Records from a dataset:
-=-=-

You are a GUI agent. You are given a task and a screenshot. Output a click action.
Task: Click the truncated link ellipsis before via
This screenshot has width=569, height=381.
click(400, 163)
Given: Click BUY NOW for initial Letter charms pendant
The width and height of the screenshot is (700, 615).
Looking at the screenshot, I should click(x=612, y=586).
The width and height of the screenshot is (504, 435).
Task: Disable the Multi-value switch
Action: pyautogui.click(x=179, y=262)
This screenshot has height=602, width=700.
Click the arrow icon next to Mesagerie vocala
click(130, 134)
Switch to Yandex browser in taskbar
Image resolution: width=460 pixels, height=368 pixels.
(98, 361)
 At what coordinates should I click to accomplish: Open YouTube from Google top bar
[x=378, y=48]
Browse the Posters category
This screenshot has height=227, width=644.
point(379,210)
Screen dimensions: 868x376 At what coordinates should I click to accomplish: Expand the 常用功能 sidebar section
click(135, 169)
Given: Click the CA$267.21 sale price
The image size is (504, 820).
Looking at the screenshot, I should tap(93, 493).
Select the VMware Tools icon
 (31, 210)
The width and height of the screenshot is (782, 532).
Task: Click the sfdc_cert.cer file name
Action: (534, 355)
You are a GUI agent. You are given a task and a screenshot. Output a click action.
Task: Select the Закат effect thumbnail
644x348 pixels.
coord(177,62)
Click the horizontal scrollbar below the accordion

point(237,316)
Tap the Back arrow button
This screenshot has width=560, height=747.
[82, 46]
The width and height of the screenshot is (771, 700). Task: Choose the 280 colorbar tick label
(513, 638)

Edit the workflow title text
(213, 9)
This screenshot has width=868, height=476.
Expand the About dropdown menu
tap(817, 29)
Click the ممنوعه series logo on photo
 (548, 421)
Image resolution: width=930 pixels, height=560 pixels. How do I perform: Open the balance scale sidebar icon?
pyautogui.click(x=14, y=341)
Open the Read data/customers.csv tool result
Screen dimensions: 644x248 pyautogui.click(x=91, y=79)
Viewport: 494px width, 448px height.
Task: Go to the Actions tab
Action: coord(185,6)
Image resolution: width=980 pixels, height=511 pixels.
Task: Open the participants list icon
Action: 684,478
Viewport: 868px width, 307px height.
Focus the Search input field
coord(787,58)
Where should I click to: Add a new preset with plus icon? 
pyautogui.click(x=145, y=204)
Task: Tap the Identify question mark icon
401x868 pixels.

-=-=-

**What is expected:** Exact repetition is required: return every record shown above.

**Response area:**
You are a GUI agent. You are given a task and a screenshot. Output a click action.
Task: Click the truncated link ellipsis before via
This screenshot has width=569, height=381.
click(400, 163)
Given: Click BUY NOW for initial Letter charms pendant
The width and height of the screenshot is (700, 615).
Looking at the screenshot, I should click(x=612, y=586).
The width and height of the screenshot is (504, 435).
Task: Disable the Multi-value switch
Action: pyautogui.click(x=179, y=262)
This screenshot has height=602, width=700.
Click the arrow icon next to Mesagerie vocala
click(130, 134)
Switch to Yandex browser in taskbar
Image resolution: width=460 pixels, height=368 pixels.
(98, 361)
 At what coordinates should I click to accomplish: Open YouTube from Google top bar
[x=378, y=48]
Browse the Posters category
This screenshot has height=227, width=644.
point(379,210)
Screen dimensions: 868x376 At what coordinates should I click to accomplish: Expand the 常用功能 sidebar section
click(135, 169)
Given: Click the CA$267.21 sale price
The image size is (504, 820).
Looking at the screenshot, I should tap(93, 493).
Select the VMware Tools icon
 (31, 210)
The width and height of the screenshot is (782, 532).
Task: Click the sfdc_cert.cer file name
Action: (534, 355)
You are a GUI agent. You are given a task and a screenshot. Output a click action.
Task: Select the Закат effect thumbnail
644x348 pixels.
coord(177,62)
Click the horizontal scrollbar below the accordion

point(237,316)
Tap the Back arrow button
This screenshot has width=560, height=747.
[82, 46]
The width and height of the screenshot is (771, 700). Task: Choose the 280 colorbar tick label
(513, 638)

Edit the workflow title text
(213, 9)
This screenshot has width=868, height=476.
Expand the About dropdown menu
tap(817, 29)
Click the ممنوعه series logo on photo
 (548, 421)
Image resolution: width=930 pixels, height=560 pixels. How do I perform: Open the balance scale sidebar icon?
pyautogui.click(x=14, y=341)
Open the Read data/customers.csv tool result
Screen dimensions: 644x248 pyautogui.click(x=91, y=79)
Viewport: 494px width, 448px height.
Task: Go to the Actions tab
Action: coord(185,6)
Image resolution: width=980 pixels, height=511 pixels.
Task: Open the participants list icon
Action: 684,478
Viewport: 868px width, 307px height.
Focus the Search input field
coord(787,58)
Where should I click to: Add a new preset with plus icon? 
pyautogui.click(x=145, y=204)
Task: Tap the Identify question mark icon
401x868 pixels.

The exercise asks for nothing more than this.